Nitrogen (N) deficiency: yellowing of the leaves start showing in the older leaves near the base of the plants. If the condition persists, these leaves become completely yellow and fall off the plants.
Phosphorus (P) deficiency: different from nitrogen deficiency, phosphorus deficiency does not turn the leaves into yellow color. On the contrary, leaves turn dark green and even purple color from the margins. The petioles also turn red-purplish color.
Potassium (K) deficiency: leaves margins and tips turn yellow and rusty and may also curl and crinkle from the older leaves. Stem branches may increase and plants become slender and weak.
Calcium (Ca) deficiency: yellow-brown irregular spots start developing on young leave margins. Young leaves may also appear curled and deformed.
Magnesium (Mg) deficiency: a classic magnesium deficiency symptom is leaves yellowing between the veins, while the veins remain green. Irregular yellow-brown spots may appear on older leaves, and eventually lower leaves curl and drop.
Sulfur (S) deficiency: young leaves turn yellow and plants become short and small. Similar to nitrogen deficiency but starts with the younger leaves.

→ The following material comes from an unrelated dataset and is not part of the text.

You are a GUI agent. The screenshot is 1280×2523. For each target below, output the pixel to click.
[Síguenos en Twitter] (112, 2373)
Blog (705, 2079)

Boron (B) deficiency: yellow-brown necrosis spots show between leaf veins on younger leaves and terminal buds. New stems and growing shoots grow abnormally and burned. Leaves may become thick and brittle.
Iron (Fe) deficiency: leaves yellowing between the veins start with younger leaves. Very similar to magnesium deficiency, but iron deficiency (being an immobile element) starts with young leaves and magnesium deficiency starts with older leaves.

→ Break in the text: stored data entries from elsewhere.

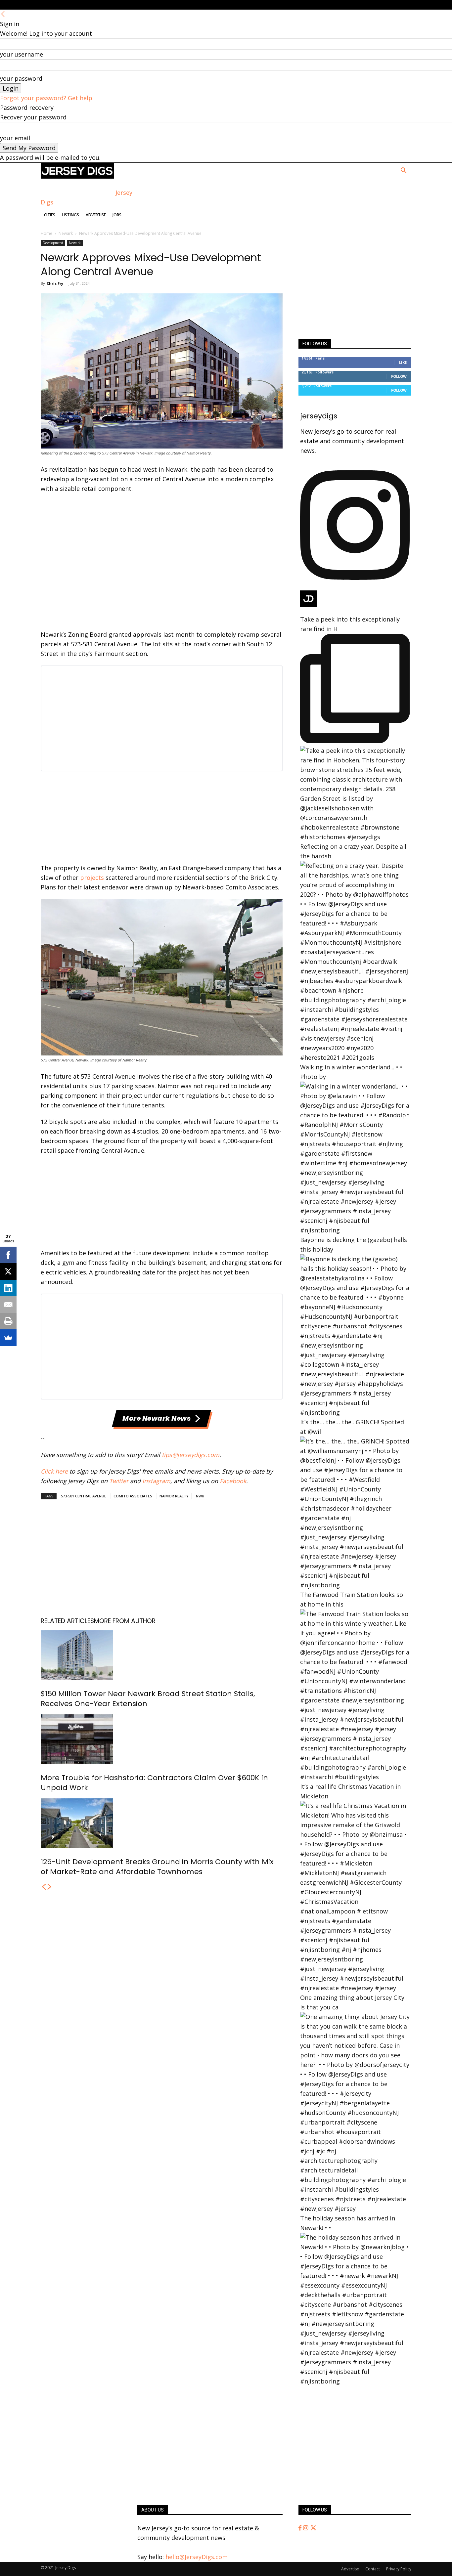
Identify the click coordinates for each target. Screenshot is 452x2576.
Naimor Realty (174, 1495)
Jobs (117, 215)
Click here (54, 1471)
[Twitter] (313, 2528)
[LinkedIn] (8, 1288)
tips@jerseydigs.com (190, 1455)
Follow (399, 376)
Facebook (233, 1481)
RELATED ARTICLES (67, 1620)
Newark (66, 233)
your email (15, 138)
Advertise (96, 215)
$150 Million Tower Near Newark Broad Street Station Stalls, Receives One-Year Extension (148, 1699)
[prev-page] (44, 1887)
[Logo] (77, 176)
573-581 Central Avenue (83, 1495)
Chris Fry (55, 283)
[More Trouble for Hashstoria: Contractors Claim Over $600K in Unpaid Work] (162, 1739)
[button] (403, 171)
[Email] (8, 1304)
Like (403, 362)
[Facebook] (300, 2528)
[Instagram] (306, 2528)
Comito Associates (132, 1495)
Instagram (156, 1481)
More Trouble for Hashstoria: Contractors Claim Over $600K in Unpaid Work (154, 1783)
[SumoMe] (8, 1337)
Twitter (118, 1481)
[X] (8, 1271)
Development (53, 242)
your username (21, 54)
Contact (372, 2569)
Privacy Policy (398, 2569)
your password (21, 78)
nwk (200, 1495)
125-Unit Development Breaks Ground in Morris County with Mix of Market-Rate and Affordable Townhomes (157, 1867)
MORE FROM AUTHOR (125, 1620)
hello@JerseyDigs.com (196, 2557)
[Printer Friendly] (8, 1321)
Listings (70, 215)
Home (46, 233)
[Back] (3, 14)
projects (92, 877)
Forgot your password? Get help (46, 98)
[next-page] (50, 1887)
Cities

Copper (Cu) deficiency: young leaves become twisted and deformed. Leaf tips and margins become dark green and contain necrotic spots.
Manganese (Mn) deficiency: a typical deficiency symptom is yellowing between the veins with the development of small necrotic spots. It is relatively uncommon for cannabis plants.

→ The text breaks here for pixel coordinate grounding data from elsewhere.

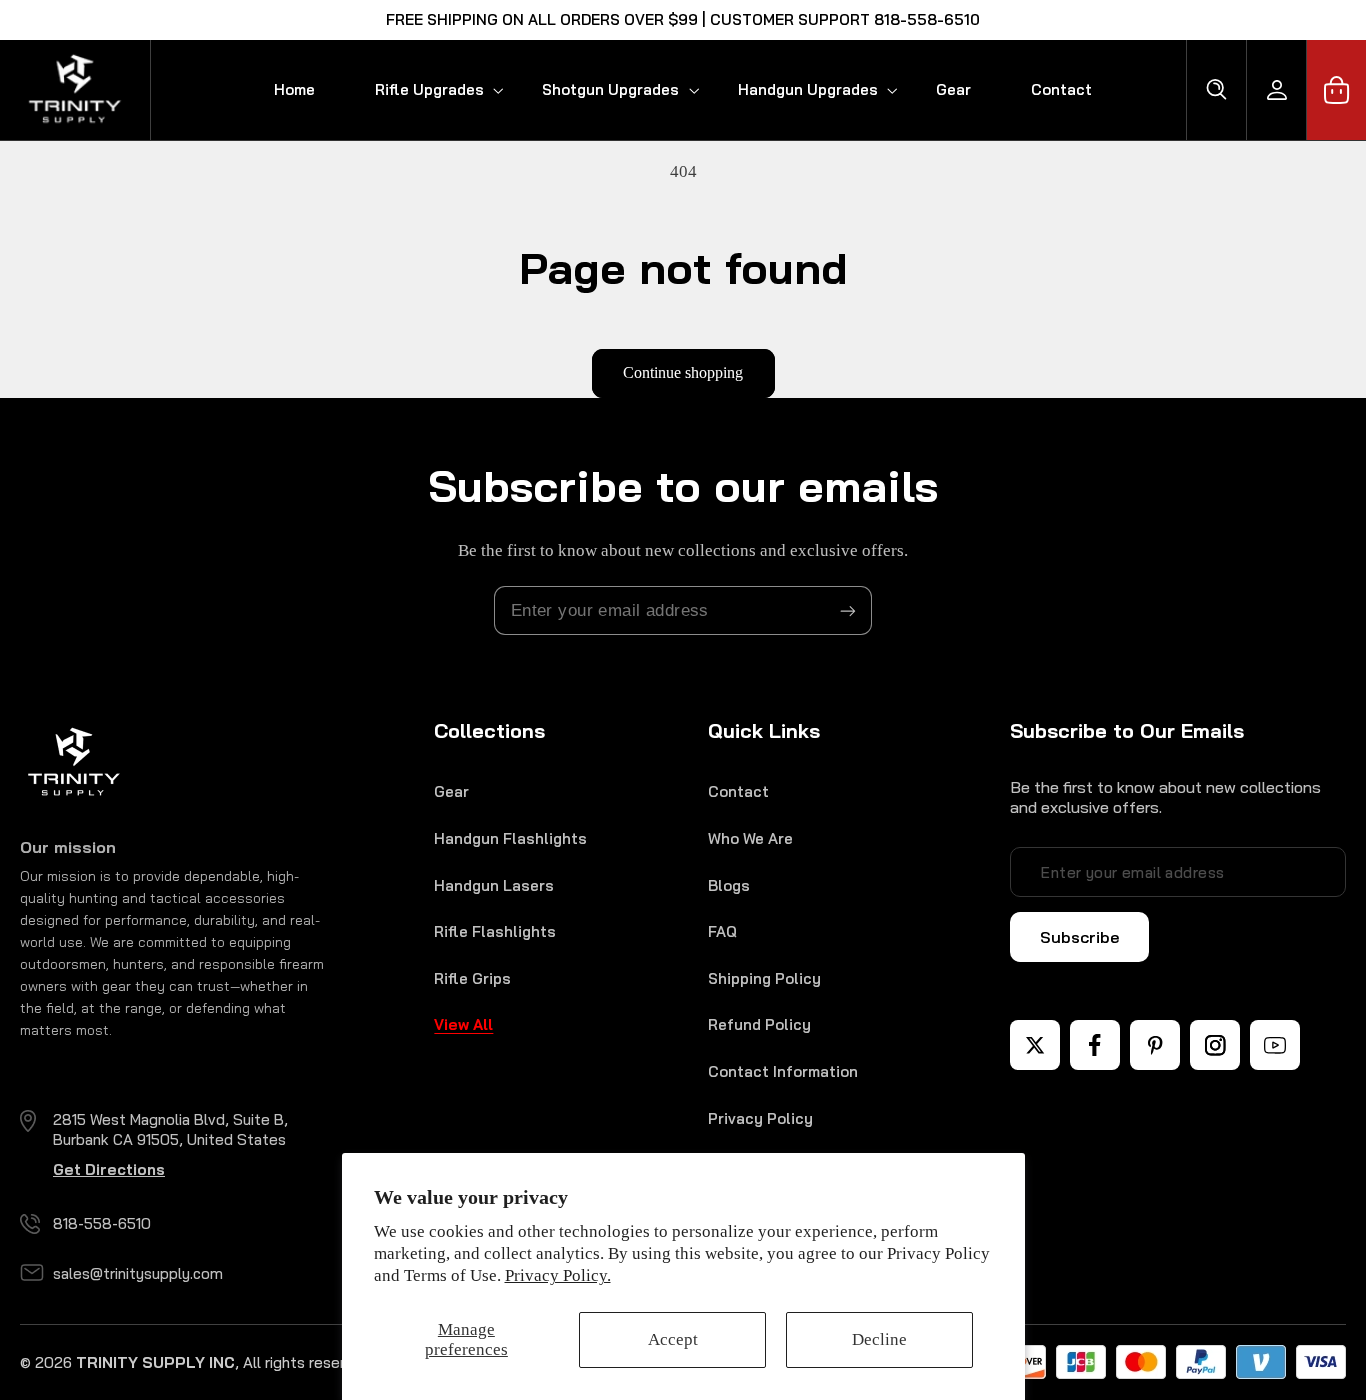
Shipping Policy (764, 978)
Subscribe (1079, 937)
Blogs (729, 885)
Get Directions (109, 1169)
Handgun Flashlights (510, 838)
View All (463, 1024)
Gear (451, 791)
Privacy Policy (760, 1118)
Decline (879, 1339)
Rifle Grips (472, 978)
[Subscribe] (848, 610)
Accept (673, 1339)
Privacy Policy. (558, 1275)
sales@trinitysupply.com (138, 1273)
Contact (738, 791)
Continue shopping (683, 372)
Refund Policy (759, 1024)
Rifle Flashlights (495, 931)
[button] (428, 89)
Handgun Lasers (494, 885)
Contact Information (783, 1071)
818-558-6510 (102, 1223)
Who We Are (750, 838)
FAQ (722, 931)
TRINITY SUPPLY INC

Zinc (Zn) deficiency: new shoots and young leaves become very small and clustered. Yellowing between veins start from the tips and margins of the young leaves. Internode spacing (the length between two nodes on the stem) become short and restricted.
Before diagnosing nutrient deficiency, it is critical to first check the pH of the growth media (soil, coco…) and the water solution. The pH of the nutrient solution plays a key role in nutrient availability. When the pH of the solution is out of the correct range, the plant roots cannot absorb nutrients even with all the nutrient elements present in the water. The wrong pH range typically associates with certain nutrient deficiencies and checking the pH first will help us to diagnose the nutrient problem. For more information about water pH and nutrient management, please take a look at “Water EC and pH”.
Also be aware that some plant pests or environmental stress can also cause similar symptoms, so it’s important to always consider the overall environment condition. Are the temperatures within the right range? Are there flying bugs around that might feed on the plants? Without an optimum environment, plants cannot be healthy even when there is a lot of food.